◆ **REQUIREMENT**:
The word "report" occurs in some lines of the data. Return each such line.
Start of DATA TO EXAMINE
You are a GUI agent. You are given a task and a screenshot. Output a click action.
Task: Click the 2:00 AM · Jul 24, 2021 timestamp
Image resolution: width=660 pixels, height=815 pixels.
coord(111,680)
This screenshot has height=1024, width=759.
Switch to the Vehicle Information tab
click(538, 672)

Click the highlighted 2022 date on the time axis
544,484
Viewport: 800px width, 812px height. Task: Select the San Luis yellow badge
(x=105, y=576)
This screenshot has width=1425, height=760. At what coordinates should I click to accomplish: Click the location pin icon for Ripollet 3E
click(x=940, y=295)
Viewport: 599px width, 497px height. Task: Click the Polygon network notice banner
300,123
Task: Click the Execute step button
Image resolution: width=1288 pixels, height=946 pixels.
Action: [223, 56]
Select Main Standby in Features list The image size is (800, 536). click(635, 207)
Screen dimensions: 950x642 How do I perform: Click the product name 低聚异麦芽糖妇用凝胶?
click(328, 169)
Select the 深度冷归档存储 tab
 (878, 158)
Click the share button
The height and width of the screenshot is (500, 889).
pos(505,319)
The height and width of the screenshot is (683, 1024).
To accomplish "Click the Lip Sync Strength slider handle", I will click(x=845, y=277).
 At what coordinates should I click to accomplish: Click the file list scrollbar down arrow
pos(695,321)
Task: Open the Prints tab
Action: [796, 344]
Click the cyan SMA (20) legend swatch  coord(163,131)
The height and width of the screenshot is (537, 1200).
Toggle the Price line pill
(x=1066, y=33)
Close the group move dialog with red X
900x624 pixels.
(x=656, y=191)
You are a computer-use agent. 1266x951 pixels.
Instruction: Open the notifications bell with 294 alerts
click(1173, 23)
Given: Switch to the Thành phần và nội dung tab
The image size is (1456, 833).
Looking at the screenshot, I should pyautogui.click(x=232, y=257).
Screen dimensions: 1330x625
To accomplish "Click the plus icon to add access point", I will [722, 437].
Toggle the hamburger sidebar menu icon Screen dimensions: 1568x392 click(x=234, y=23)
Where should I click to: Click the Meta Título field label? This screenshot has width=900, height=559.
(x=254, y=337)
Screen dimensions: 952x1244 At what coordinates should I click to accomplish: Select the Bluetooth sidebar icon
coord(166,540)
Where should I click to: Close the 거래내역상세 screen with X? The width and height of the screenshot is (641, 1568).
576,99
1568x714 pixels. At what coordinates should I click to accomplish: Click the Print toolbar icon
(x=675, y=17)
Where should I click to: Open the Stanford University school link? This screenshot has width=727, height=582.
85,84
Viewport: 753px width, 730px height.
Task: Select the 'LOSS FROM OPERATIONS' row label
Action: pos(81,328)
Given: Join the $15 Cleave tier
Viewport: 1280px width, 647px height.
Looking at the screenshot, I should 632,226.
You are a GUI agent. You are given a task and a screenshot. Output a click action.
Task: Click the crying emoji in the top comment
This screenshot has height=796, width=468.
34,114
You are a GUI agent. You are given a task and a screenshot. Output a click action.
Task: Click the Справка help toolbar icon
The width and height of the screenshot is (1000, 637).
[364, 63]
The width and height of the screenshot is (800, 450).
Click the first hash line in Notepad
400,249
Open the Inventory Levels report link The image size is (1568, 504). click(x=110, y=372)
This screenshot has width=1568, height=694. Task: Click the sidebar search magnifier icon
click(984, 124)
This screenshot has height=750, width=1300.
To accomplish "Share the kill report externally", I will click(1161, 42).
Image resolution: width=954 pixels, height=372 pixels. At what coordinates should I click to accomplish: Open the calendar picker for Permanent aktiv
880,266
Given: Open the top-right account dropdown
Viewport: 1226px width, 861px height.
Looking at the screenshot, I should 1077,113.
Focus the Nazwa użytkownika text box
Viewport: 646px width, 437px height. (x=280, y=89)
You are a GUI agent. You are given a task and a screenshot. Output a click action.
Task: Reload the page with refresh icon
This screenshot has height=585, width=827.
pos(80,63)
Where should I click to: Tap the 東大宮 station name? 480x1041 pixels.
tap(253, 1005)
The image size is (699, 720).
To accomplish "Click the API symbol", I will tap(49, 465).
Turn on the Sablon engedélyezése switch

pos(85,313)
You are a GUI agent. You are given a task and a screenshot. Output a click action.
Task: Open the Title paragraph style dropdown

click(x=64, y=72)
End of DATA TO EXAMINE
◆ **COMPLETED TASK**:
Open the Inventory Levels report link The image size is (1568, 504). click(x=110, y=372)
To accomplish "Share the kill report externally", I will click(1161, 42).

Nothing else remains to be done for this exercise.